Hey,
lol I don't think that many people go to LJ anymore. I'm really trying to come back though. It's not that I don't want to, it's more because posting things on LJ used to take SO MUCH TIME that I'm scared to post something new. But it seems that it's better now so I should let go of my trauma (lol) and move on.
Speaking of moving on, I've been having dramatic confessions lately (ROFL!!! ok no they aren't dramatic at all) so I guess I'll say one that is LJ friendly (don't know what that means either lol). So I pre-ordered my copy of NEWS' newest con and since it gets released on my birthday, I thought it would be an awesome present to get from mom so I told her about it and she agreed to buy it for me. I'm already going to get so many presents for my birthday only because a lot of those presents are christmas presents that didn't get here on time (such as three DVDs and some other goods). LOL Well they won't be shipped until next week so I won't have them until the 26th or 27th of this month. I can just hold on to them until my birthday and then open them. So my brother is buying me some Little Alice goods......well, more like all the goods that are on the webshop. Truthfully, I am feeling rather spoiled. Dad is buying me Tegomass' third con DVD and I'm buying myself KAT-TUN's newest single plus the NEWS' Chankapana CD box set. The Tegomass, KT, and NEWS stuff won't get here until after my birthday since I still haven't ordered them and I want to buy them together so that it's a less shipping price.

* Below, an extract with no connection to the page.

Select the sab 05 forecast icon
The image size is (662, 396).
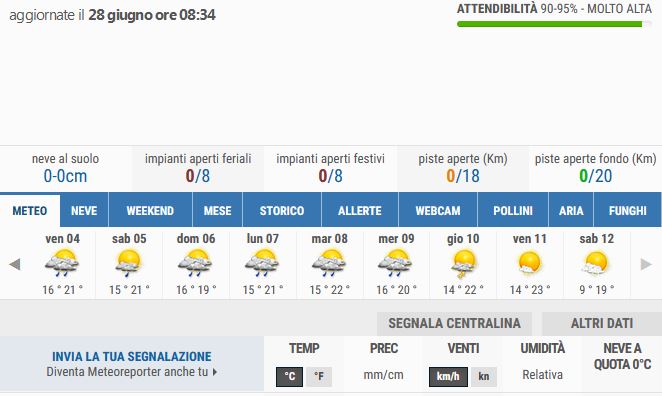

I will be getting so many things but at the same time, I can't feel really happy. Tomorrow is the last day that I'll be home. I don't want to leave though. I don't want to go back to uni. It's not that it's difficult. Really, if only I had a normal life then I would be excited to go back to uni. But that's not my case. I'm tired all the time from all the work that I'm doing. And it's not like I can quit because my life and my family's future is at stake. No, I'm not being dramatic. At least those of you who know me personally, know what I'm talking about. Anyways, I wish I could just have the life I wished for in uni. Joining academic competitions, joining many organizations and studying. That's the life I wanted. Instead, I'm working at least four hours every day even though it's my break and I had so many conference calls and emails to send. It doesn't feel like a break.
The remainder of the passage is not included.